Uniform continuity

1. Jul 24, 2007

daniel_i_l

1. The problem statement, all variables and given/known data
Prove that if y>=x>=0:
a) $$y^2 arctan y - x^2 arctan x >= (y^2 - x^2) arctan x$$

b) $$\ | \ y^2 arctan y - x^2 arctan x \ | \ >= (y^2 - x^2) arctan x$$

c) use (b) to prove that x^2 arctan(x) isn't UC in R.

2. Relevant equations

3. The attempt at a solution

a) We have to prove that $$y^2 ( arctan y - arctan x ) >= 0$$
And since arctan(y) - arctan(x) >= 0 for all y>=x and y^2 > 0 this is true.
b)Since $$y^2 arctan y - x^2 arctan x >= 0$$ for all y>=x>=0 then this is obviously true from a.

c)If we choose Epsilon (E) = 1/2 , Lambda (L) > 0 and y = x+L then
(y^2 - x^2)arctan(x) = (2xL - L^2)arctanx and the limit of that at infinity is infinity. So we can find N>0 so that for every x>N
(y^2 - x^2)arctan(x) = |y^2 arctan(y) - x^2 arctan(x)| > E

Now my questions are:
1) a & b seemed too trivial -are those the right are answers?
2)Is (c) right?

Thanks.

Last edited: Jul 24, 2007
2. Jul 24, 2007

neutrino

How are a and b different?

3. Jul 24, 2007

daniel_i_l

Oops, in b you need to prove that
|y^2 arctan(y) - x^2 arctan(x)| >= (y^2 - x^2)arctanx
the same as (a) just with the absolute value on the right.
Thanks.

4. Jul 24, 2007

ZioX

These look suspiciously like mean value theorem applications.

5. Jul 24, 2007

ZioX

These look suspiciously like mean value theorem applications.

Edit: Sorry for me being a dolt.

a and b are both correct. The reasoning is thusly: Suppose y>x>=0

We have $arctan(y)\ge\arctan(x)$ since $f(x)=\arctan(x)$ is monotonically increasing ($f' \ge 0$ on that particular domain). Therefore $y^2\arctan(y)-x^2\arctan(x) \ge 0$. Since $arctan(y)\ge\arctan(x)$ we have $y^2\arctan(y)-x^2arctan(x) \ge y^2\arctan(x)-x^2\arctan(x)=(y^2-x^2)\arctan(x)$.

b follows since both sides are positive, hence their absolute values are the same.

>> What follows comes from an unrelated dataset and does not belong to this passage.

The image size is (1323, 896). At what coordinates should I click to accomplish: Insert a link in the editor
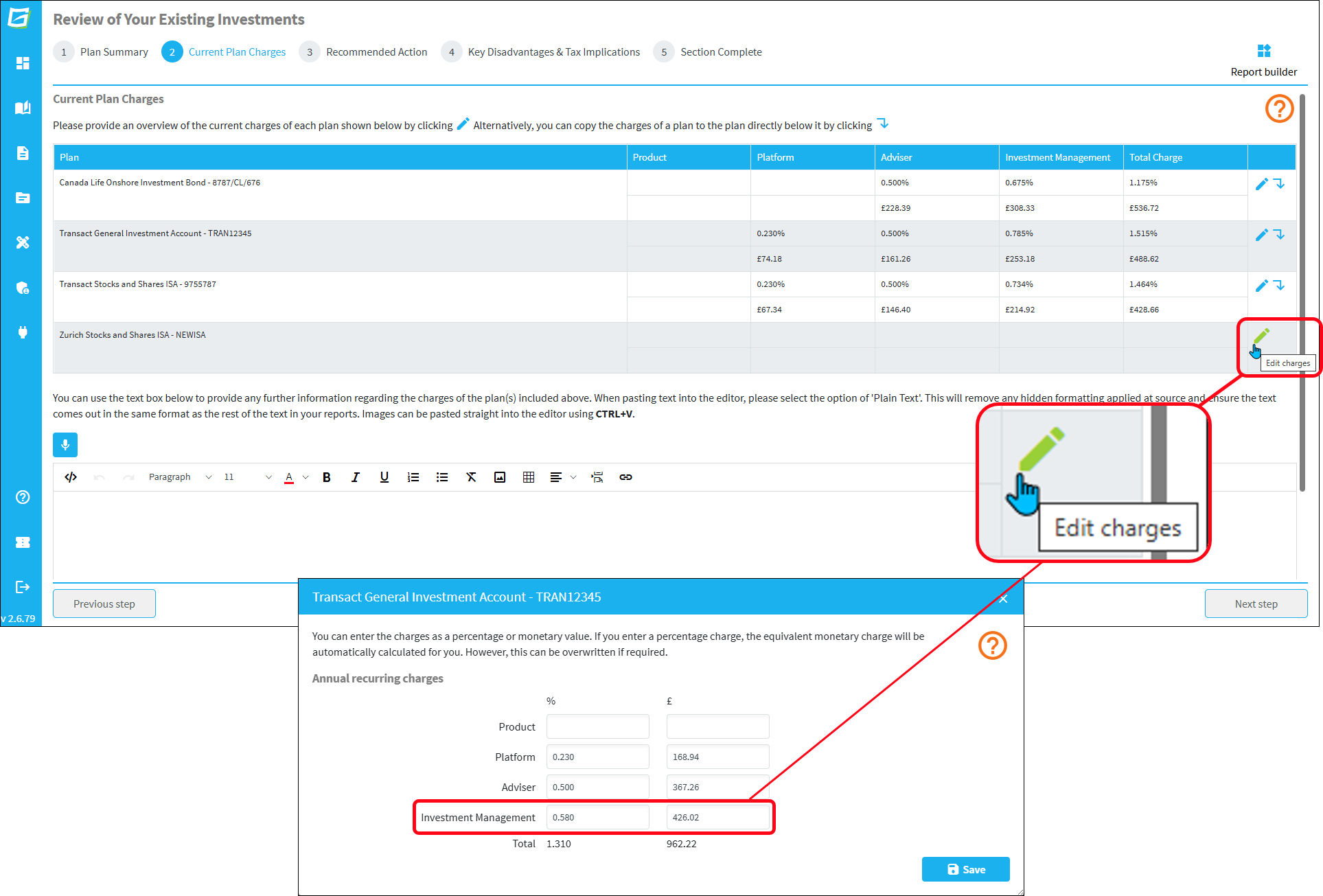(x=625, y=477)
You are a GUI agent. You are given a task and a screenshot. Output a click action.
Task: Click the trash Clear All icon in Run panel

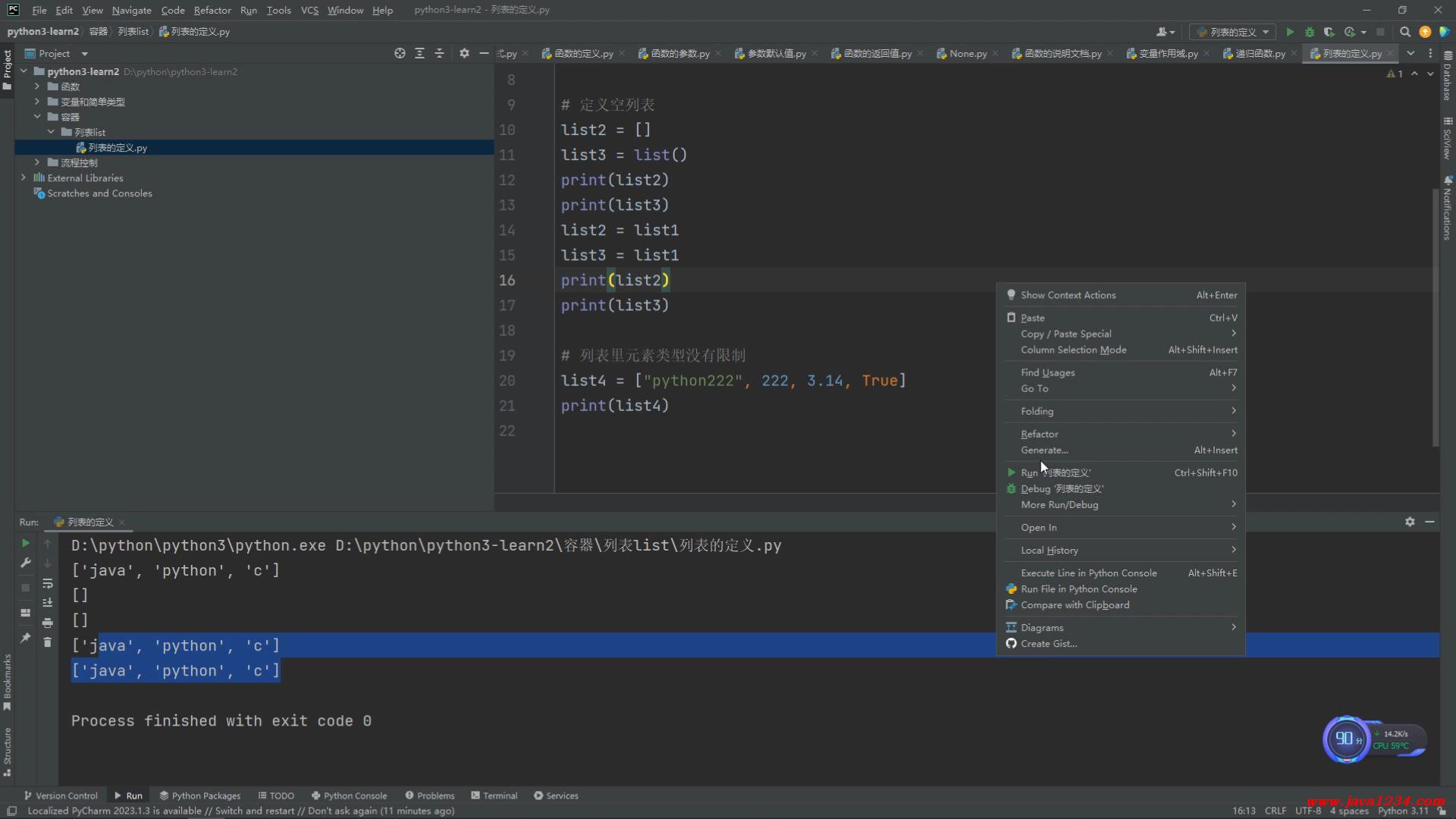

you haven't properly finished c. "(y^2 - x^2)arctan(x) = |y^2 arctan(y) - x^2 arctan(x)| > E" is dead wrong, as the equality does not hold. You actually want to be doing a proof by contradiction. Suppose it was U.C. on the positive reals. Let E=1/2. Suppose L is the delta that works, ie for |y-x|<L then |f(y)-f(x)|<E=1/2. Since y>x then y=x+a for some constant a>0. Etc Etc and look for your contradiction. Your idea was right, that for large enough x, irregardless of distance between x and y, the difference between f(x) and f(y) exceed 1/2.

I would do a finishing statement, saying something along the lines of "therefore, there does not exist any L>0 such that when |y-x|<L, |f(y)-f(x)|<1/2, ie, f is not UC on the positive reals.

A cople of notes, use \ge and \le for your greater/less then or equal to signs. Classically we use the definitions of $|x-y|<\delta, |f(x)-f(y)|<\epsilon$, which is no big deal.

Last edited: Jul 24, 2007
6. Jul 24, 2007

daniel_i_l

| "(y^2 - x^2)arctan(x) = |y^2 arctan(y) - x^2 arctan(x)| > E" is dead
| wrong, as the equality does not hold.
But isn't it enough to prove that there's some N>0 so that for all x>N it holds?
Thanks.